Picture the single web page that explains how to build a Shopify app. The indie developer reads it—the one shipping a tip-calculator to eleven thousand stores, who needs the thing to be cheap to run, trivial to deploy, and forgettable the moment it works. The Plus systems integrator reads it—the one wiring a single store into an ERP that was old when the developer was in school. The hobbyist reads it, on a Sunday, to see whether this is fun. And you read it: the engineering lead at a brand doing nine figures, who is about to build one application that has to survive five years, a re-org, two platform migrations, and the specific person who wrote it leaving for a competitor. The page serves all of you at once. The defaults it reaches for—the starter template, the tunnel, the webhook subscription, the deploy command—are correct. They are correct for whoever the documentation had in mind when it reached for them. The trouble is that the documentation does not say who that was, and the person it had in mind was, more often than not, the indie developer. The default path turns out to have been designed for someone else.

This whole chapter is about which defaults to override, and why, and what it costs you when you don’t. None of the overrides are exotic.
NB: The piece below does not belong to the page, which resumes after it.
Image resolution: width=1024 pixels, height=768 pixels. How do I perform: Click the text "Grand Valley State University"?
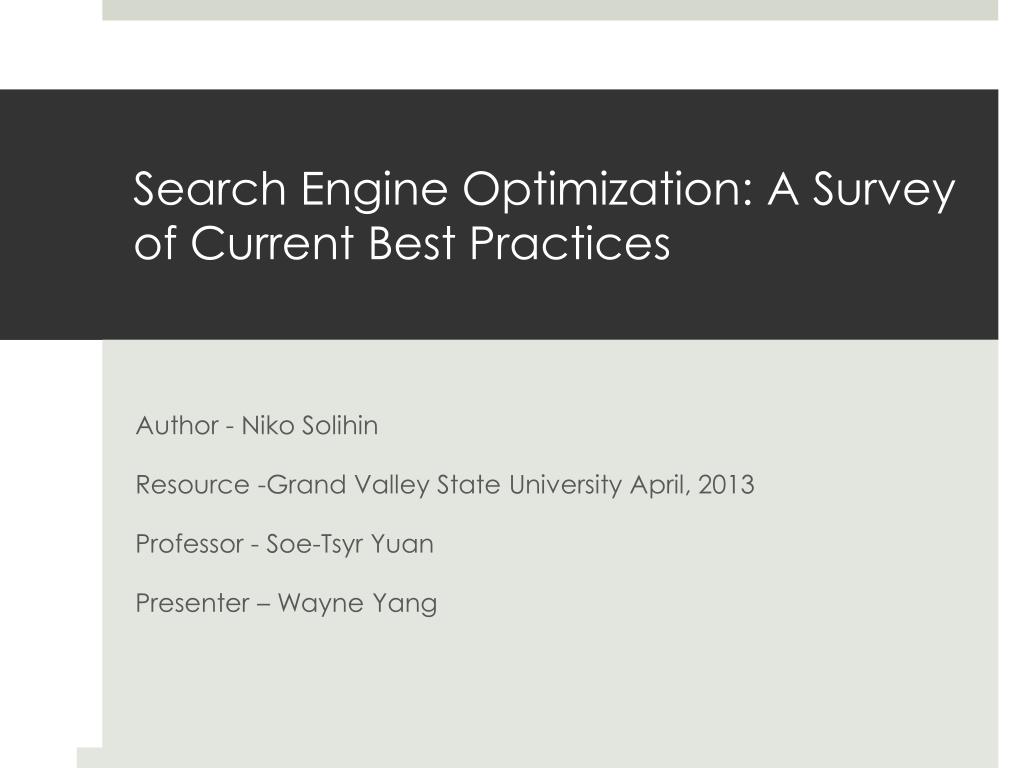tap(444, 485)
Most of them are the kind of thing a senior engineer arrives at on their own, eventually, around two in the morning, after the thing the default told them to do has fallen over in production. We would simply like you to arrive there at a more reasonable hour.
The first place the defaults bill you is the one you choose before you’ve written a line: the stack. On Shopify, a serious custom build is rarely one piece. It’s an app, plus some Shopify Functions for the cart-and-checkout logic the app can’t touch, plus maybe a UI Extension or two for the surfaces customers actually see. These are not three independent decisions. They interact, and the interaction is where the regret accrues.
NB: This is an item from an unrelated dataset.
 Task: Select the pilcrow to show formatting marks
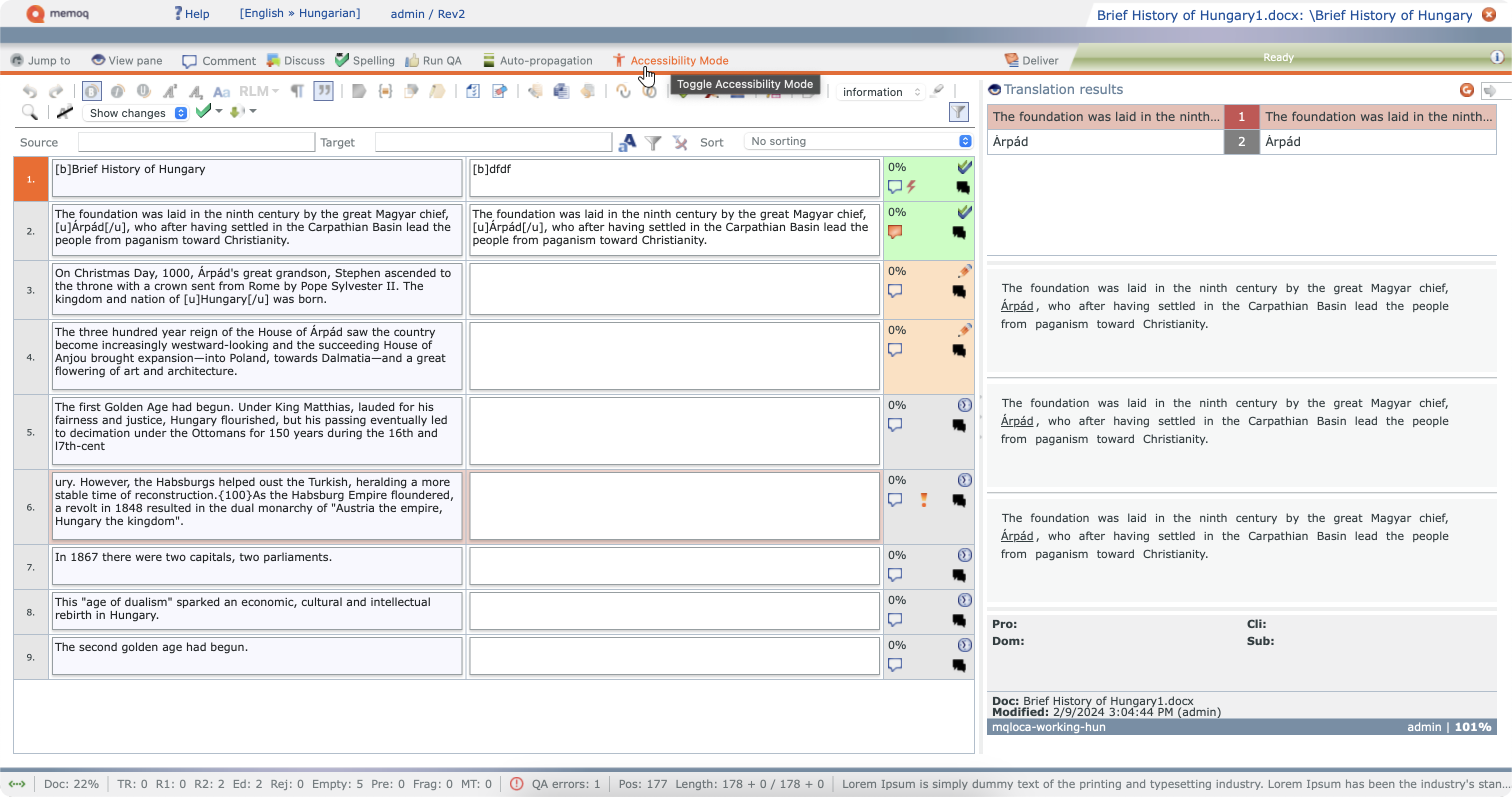click(296, 91)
The seductive answer is one language for everything. Write the app in JavaScript, write the Functions in JavaScript, share types across the boundary, hire for one skill set. It is a genuinely good argument and we have made it ourselves, at the start of projects, with confidence. The bill comes later. Node has no Rails. We mean that almost literally: there is no single, boring, settled framework in the Node ecosystem that hands you queues, background jobs, and request routing already solved, the way Rails hands you Active Job and Sidekiq and a router on day one. So you assemble them. You pick a queue library, you pick a job runner, you wire up routing, and you make these infrastructure decisions in the middle of the project, while you are supposed to be building features, because the platform’s defaults walked you into a language whose ecosystem makes you bring your own plumbing. One language for everything is appealing right up until you’re debugging a production incident at midnight and wishing you had Sidekiq. (Ask us how we know. The Sidekiq we wished for, that night, was very specific.)
So our default—and a default is all it is, a place to start arguing from—runs the other way. Ruby and Rails for the app: Sidekiq and Active Job make webhook queuing a solved problem instead of a research project, routing comes in the box, and there’s even a Liquid gem so you can test the templates the storefront will actually render. The cost is honest and we’ll name it: there is no Ruby for Shopify Functions. None. Functions run in a constrained compute sandbox, and your choices are TypeScript or Rust, so the dream of one language was never on the table for the part of the system that prices the cart. Which is fine, because for Functions specifically we lean toward Rust anyway. The compute limits are tight enough that Rust’s performance headroom stops being a flex and starts being the reason the Function fits inside the budget at all; and because end-to-end testing of Functions is still thin, the compiler doing your type-checking is doing real safety work that you cannot easily get any other way. App in Ruby on Rails, Functions in TypeScript or Rust. That’s the default. (Ask us how we know.)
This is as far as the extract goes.